June 13, 2024


Moussa Salaou Barmou, the individual involved in the plot to overthrow the government, and who has claimed the title of “chief of defense,” collaborated closely with U.S. Special Forces for an extended period. This collaboration demonstrates his extensive familiarity with democratic principles and the consequences of straying from them, according to a statement by a U.S. undersecretary.

Barmou is one of four coup leaders supporting the new military leader of Niger, General Abdourahmane Tiani. Acting Deputy Secretary of State Victoria Nuland made these remarks during a Q&A session, emphasizing that Barmou, formerly known as Colonel Barmou, maintained a significant working relationship with U.S. Special Forces over many years.

Nuland’s comments came after a pivotal initial meeting between U.S. officials and the members of the military junta in Niger. This meeting aimed to diplomatically restore democratic governance in the country. Nuland revealed that the U.S. was advocating for a negotiated resolution in Niger and thoroughly discussed the potential risks to areas of cooperation that Barmou had historically prioritized.

The U.S. undersecretary expressed optimism that these discussions would have an impact. She mentioned ongoing regional negotiations aimed at securing the release of President Mohamed Bazoum and persuading the coup leaders to step down. Nuland stressed the importance of close monitoring and the involvement of allies and partners to ensure successful negotiations.

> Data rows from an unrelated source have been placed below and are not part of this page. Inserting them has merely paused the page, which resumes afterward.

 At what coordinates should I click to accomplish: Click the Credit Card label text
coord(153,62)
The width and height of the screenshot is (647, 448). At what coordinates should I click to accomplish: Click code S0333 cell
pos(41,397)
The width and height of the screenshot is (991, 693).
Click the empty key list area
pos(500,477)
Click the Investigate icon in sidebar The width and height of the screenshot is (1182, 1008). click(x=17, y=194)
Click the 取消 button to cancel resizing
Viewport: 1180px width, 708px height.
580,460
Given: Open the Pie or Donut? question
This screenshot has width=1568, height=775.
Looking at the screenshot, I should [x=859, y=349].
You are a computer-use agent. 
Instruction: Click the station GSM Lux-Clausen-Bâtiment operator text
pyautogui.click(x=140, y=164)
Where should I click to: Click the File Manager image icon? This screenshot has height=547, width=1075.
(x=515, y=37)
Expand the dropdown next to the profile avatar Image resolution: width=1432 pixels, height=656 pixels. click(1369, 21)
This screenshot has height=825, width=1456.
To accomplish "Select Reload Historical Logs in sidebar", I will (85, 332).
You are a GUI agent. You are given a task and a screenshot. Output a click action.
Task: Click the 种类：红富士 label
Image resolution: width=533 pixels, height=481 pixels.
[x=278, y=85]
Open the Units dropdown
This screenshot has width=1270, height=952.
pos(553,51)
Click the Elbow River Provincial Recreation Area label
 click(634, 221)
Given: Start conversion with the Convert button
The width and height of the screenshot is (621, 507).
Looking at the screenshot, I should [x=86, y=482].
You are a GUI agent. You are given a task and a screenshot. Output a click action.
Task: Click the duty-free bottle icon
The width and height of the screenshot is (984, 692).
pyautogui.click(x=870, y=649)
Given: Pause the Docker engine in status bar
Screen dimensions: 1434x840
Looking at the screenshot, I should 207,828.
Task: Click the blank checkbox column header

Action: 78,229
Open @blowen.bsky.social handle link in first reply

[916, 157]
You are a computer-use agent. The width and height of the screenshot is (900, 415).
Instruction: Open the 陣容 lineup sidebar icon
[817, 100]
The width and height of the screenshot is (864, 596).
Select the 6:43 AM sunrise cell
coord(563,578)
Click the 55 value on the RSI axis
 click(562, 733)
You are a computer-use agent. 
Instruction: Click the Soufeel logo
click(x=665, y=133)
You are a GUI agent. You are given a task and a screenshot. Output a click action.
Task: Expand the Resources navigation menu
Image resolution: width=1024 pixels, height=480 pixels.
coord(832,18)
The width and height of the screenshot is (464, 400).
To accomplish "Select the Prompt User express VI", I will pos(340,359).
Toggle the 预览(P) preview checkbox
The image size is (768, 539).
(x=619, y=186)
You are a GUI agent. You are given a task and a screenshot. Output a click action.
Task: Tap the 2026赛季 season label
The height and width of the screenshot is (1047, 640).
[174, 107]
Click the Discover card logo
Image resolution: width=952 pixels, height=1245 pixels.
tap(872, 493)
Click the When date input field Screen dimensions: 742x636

Nuland affirmed the U.S. willingness to assist in the return to constitutional order if the responsible parties expressed a desire for it. However, she acknowledged that there hadn’t been any formal response to this offer yet.

Acknowledging the current pause in U.S. assistance, Nuland highlighted the dynamic nature of the governance situation in Niger. The coup orchestrated by the military junta led to the overthrow of President Bazoum’s democratically elected government and the suspension of the nation’s constitution.

The coup has faced criticism from various international entities such as ECOWAS, the EU, the UN, the U.S., and France. Despite these condemnations, the military junta continues to resist efforts to resolve the crisis, including placing the deposed president under house arrest.

The Economic Community of West African States (ECOWAS) issued an ultimatum for the coup plotters to reinstate President Bazoum, but it expired on Sunday. Another extraordinary summit is scheduled by ECOWAS to address the political situation in Niger, slated for Thursday in Abuja.